HIPAA Security Rule Overhaul: The New Technical Safeguard Requirements Coming to Every Covered Entity and Business Associate
Table of Contents
TL;DR
- The HIPAA Security Rule is getting its most significant technical update since 2013. The proposed final rule is expected in May 2026, with a compliance deadline approximately 240 days after publication.
- The core structural change: the “required” vs. “addressable” distinction at 45 CFR 164.306(d) is being eliminated. Encryption at rest, MFA, annual penetration testing, biannual vulnerability scans, and a technology asset inventory all become mandatory.
- Business associates face the same requirements as covered entities — and many are significantly underprepared.
- Start your gap assessment now. The 180-day compliance window after publication will move faster than you think.
The HIPAA Security Rule has been largely unchanged since 2013. In that time, your threat environment has been transformed by cloud migration, mobile device proliferation, ransomware-as-a-service, and the remote workforce. The rule that governed your ePHI security posture was written when the iPad was two years old.
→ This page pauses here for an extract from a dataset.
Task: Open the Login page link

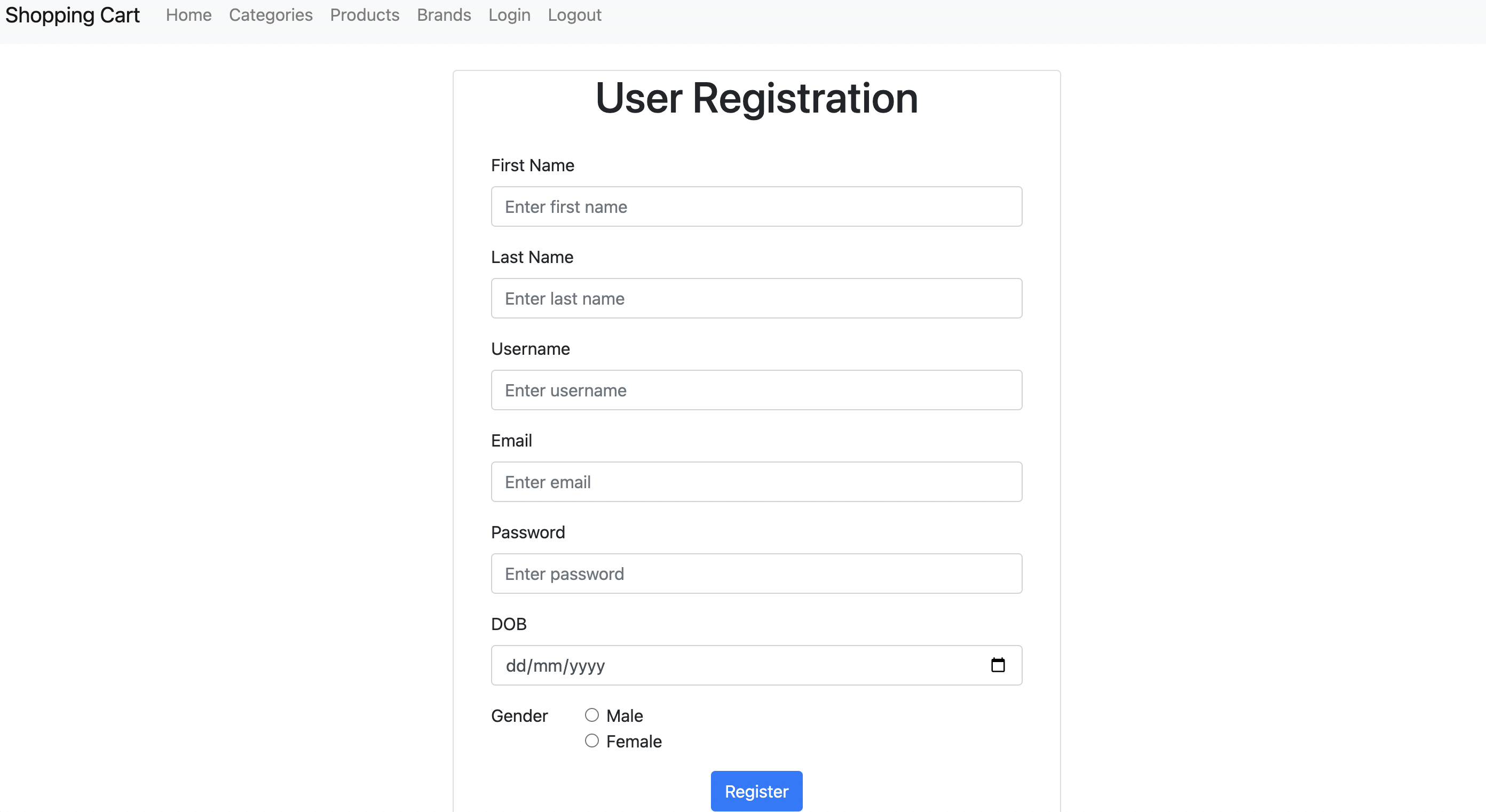Action: pos(509,15)

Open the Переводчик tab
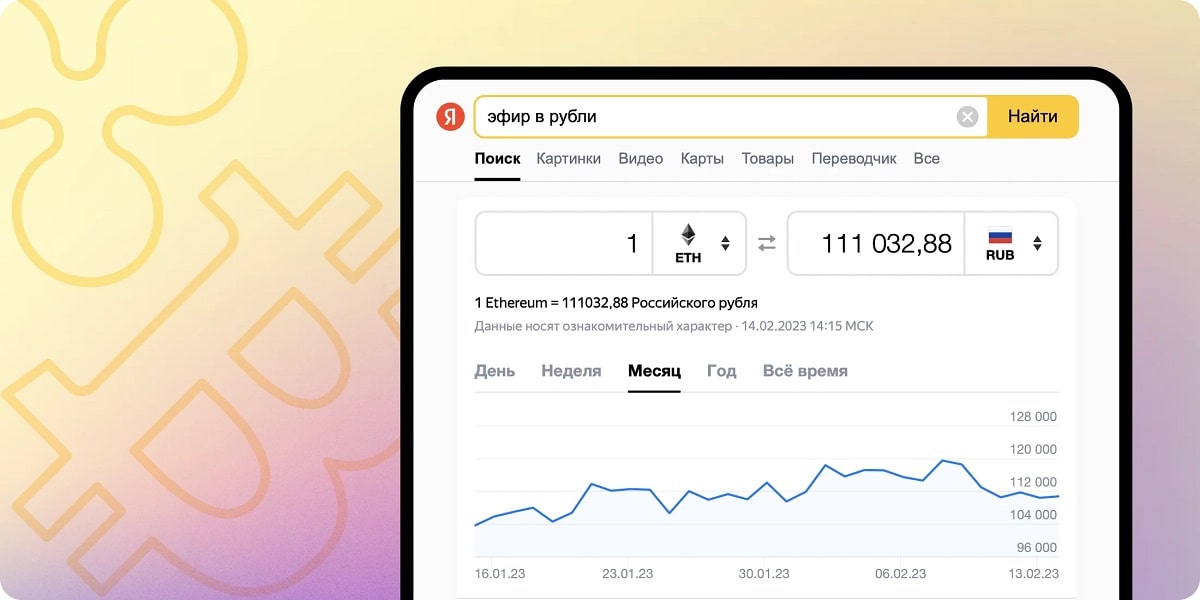(854, 159)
That’s about to change. The HIPAA Security Rule NPRM published January 6, 2025, proposed the most sweeping update to the Security Rule since the original 2003 standard was written. The HHS Office for Civil Rights received nearly 5,000 public comments and has kept the final rule on its regulatory agenda for May 2026.
Whether the final rule lands this week or in the next few weeks, one thing is clear: the compliance window after publication is approximately 240 days. Organizations that wait for the final rule to start their gap assessment are already behind.
The Core Structural Change: Everything Becomes Mandatory
The current Security Rule distinguishes between “required” and “addressable” implementation specifications at 45 CFR 164.306(d). Required specs must be implemented as written. Addressable specs are different: organizations can implement them, implement a reasonable and appropriate alternative, or document why neither applies.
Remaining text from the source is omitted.